In Section 6 of the paper, “Why not use both RMSE and MAE?”, the author argues against using both RMSE and MAE. It is stated that presenting both metrics is “unnecessary and potentially confusing” “If the evidence strongly supports one over the other”. In most applications, such evidences to strongly support one metric over the other are not easily attainable. While decomposing one metric into several independent components suggested by the author is viable, using multiple metrics is still a practical way to avoid mistaken conclusions caused by merely relying on one metric.
Specific points:
Abstract Lines 3-4, “Some of this confusion arises from a recent debate between Willmott and Matsuura (2005) and Chai and Draxler (2014), in which either side presents their arguments for one metric over the other. Neither:
While Chai and Draxler (2014) argued against favoring MAE over RMSE by Willmott and Matsuura (2005), they did not favor RMSE over MAE. That is clearly stated in the abstract, as quoted below.
"The RMSE is more appropriate to represent model performance than the MAE when the error distribution is expected to be Gaussian. In addition, we show that the RMSE satisfies the triangle inequality requirement for a distance metric, whereas Willmott et al. (2009) indicated that the sums-of-squares-based statistics do not satisfy this rule.
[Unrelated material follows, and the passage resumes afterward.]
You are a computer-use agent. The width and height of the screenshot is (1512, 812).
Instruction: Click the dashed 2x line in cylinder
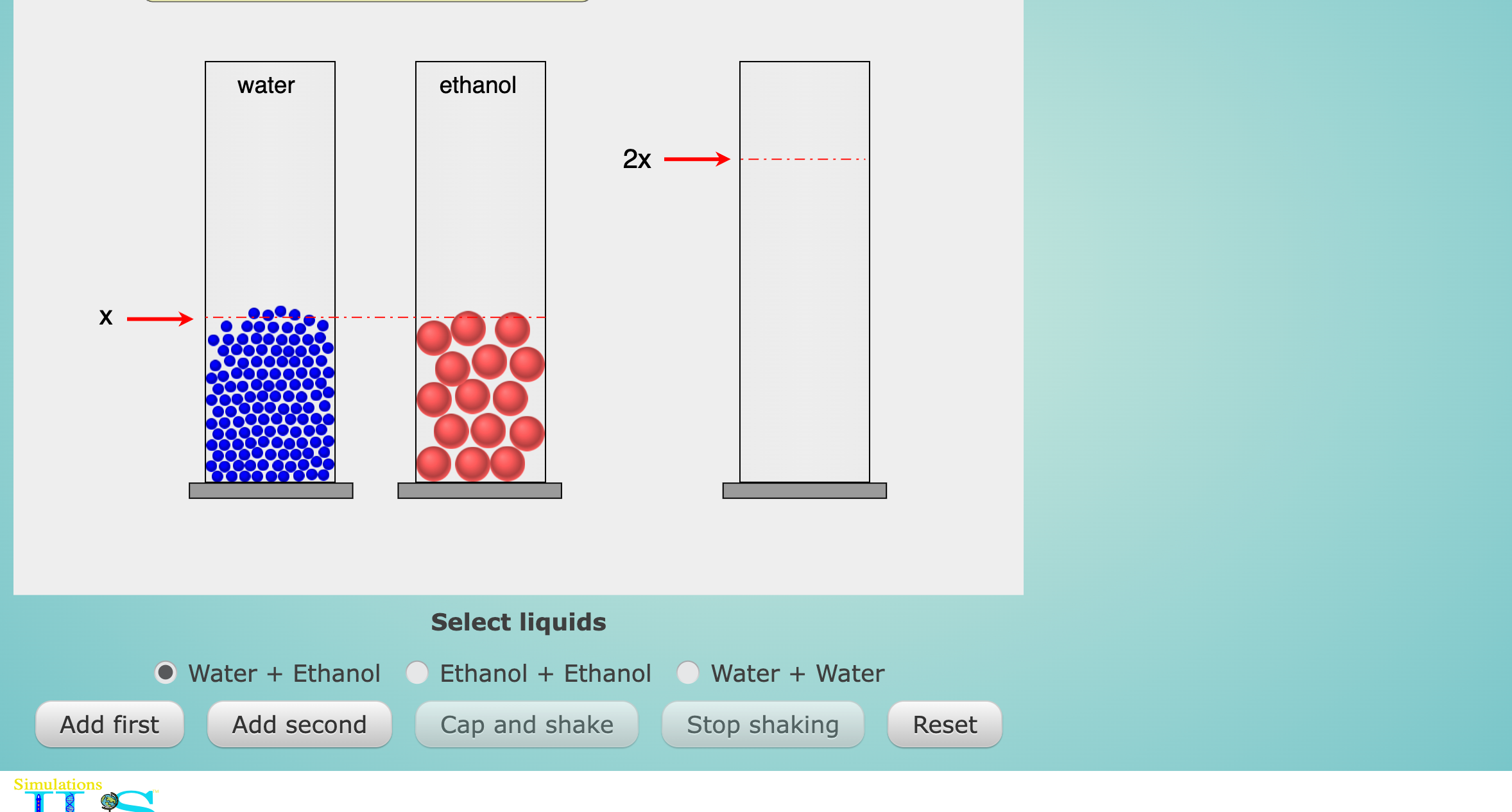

In the end, we discussed some circumstances where using the RMSE will be more beneficial. However, we do not contend that the RMSE is superior over the MAE. Instead, a combination of metrics, including but certainly not limited to RMSEs and MAEs, are often required to assess model performance."
Lines 33-34: “That recent shift may explain why Willmott and Matsuura (2005) and Chai and Draxler (2014) were unaware of the historical justification for MAE and RMSE; neither were they the first to overlook it”:
The author might be entitled to have such a judgement of others’ unawareness or overlook, but it is better to avoid such opinions in a scientific paper.
Equation 10: A close parenthesis is missing
Line 180: Please add a comma after “Laplace”.
Line 209. “… though wrongly suggest that MAE only applies to uniformly distributed errors”:
It is not accurate. Although Chai and Draxler (2014) gave one example with “uniformly distributed errors” to show that the MAE would be a good metric for such cases, it was not suggested that they are the ONLY cases where MAE would be appropriate. This statement is a misinterpretation of the paper.